Dataset entries
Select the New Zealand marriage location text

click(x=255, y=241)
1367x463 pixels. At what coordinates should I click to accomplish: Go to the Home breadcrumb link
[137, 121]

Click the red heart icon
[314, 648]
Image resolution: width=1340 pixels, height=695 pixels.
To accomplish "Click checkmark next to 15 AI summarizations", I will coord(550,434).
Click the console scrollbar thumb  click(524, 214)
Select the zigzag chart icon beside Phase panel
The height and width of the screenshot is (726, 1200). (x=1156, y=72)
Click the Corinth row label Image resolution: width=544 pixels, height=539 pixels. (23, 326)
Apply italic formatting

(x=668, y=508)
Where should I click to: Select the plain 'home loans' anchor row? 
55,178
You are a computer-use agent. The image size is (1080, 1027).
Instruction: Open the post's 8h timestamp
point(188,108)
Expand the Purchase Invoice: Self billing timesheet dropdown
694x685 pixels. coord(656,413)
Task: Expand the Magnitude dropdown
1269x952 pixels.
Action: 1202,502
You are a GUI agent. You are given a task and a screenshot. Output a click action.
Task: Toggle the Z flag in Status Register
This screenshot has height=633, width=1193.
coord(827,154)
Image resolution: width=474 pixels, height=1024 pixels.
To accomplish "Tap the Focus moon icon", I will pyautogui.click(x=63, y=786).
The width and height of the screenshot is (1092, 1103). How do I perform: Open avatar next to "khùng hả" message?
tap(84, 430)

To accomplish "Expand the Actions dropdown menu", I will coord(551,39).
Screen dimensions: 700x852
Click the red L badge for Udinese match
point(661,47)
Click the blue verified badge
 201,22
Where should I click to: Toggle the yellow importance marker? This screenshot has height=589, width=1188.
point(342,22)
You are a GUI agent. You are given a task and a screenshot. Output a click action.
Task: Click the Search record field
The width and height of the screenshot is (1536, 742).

# What you will do
Restate word for word the lines running from the line that holds "Where should I click to: Select" to the final line of the entries.

# Exercise result
Where should I click to: Select the plain 'home loans' anchor row? 
55,178
You are a computer-use agent. The image size is (1080, 1027).
Instruction: Open the post's 8h timestamp
point(188,108)
Expand the Purchase Invoice: Self billing timesheet dropdown
694x685 pixels. coord(656,413)
Task: Expand the Magnitude dropdown
1269x952 pixels.
Action: 1202,502
You are a GUI agent. You are given a task and a screenshot. Output a click action.
Task: Toggle the Z flag in Status Register
This screenshot has height=633, width=1193.
coord(827,154)
Image resolution: width=474 pixels, height=1024 pixels.
To accomplish "Tap the Focus moon icon", I will pyautogui.click(x=63, y=786).
The width and height of the screenshot is (1092, 1103). How do I perform: Open avatar next to "khùng hả" message?
tap(84, 430)

To accomplish "Expand the Actions dropdown menu", I will coord(551,39).
Screen dimensions: 700x852
Click the red L badge for Udinese match
point(661,47)
Click the blue verified badge
 201,22
Where should I click to: Toggle the yellow importance marker? This screenshot has height=589, width=1188.
point(342,22)
You are a GUI agent. You are given a task and a screenshot. Output a click action.
Task: Click the Search record field
The width and height of the screenshot is (1536, 742).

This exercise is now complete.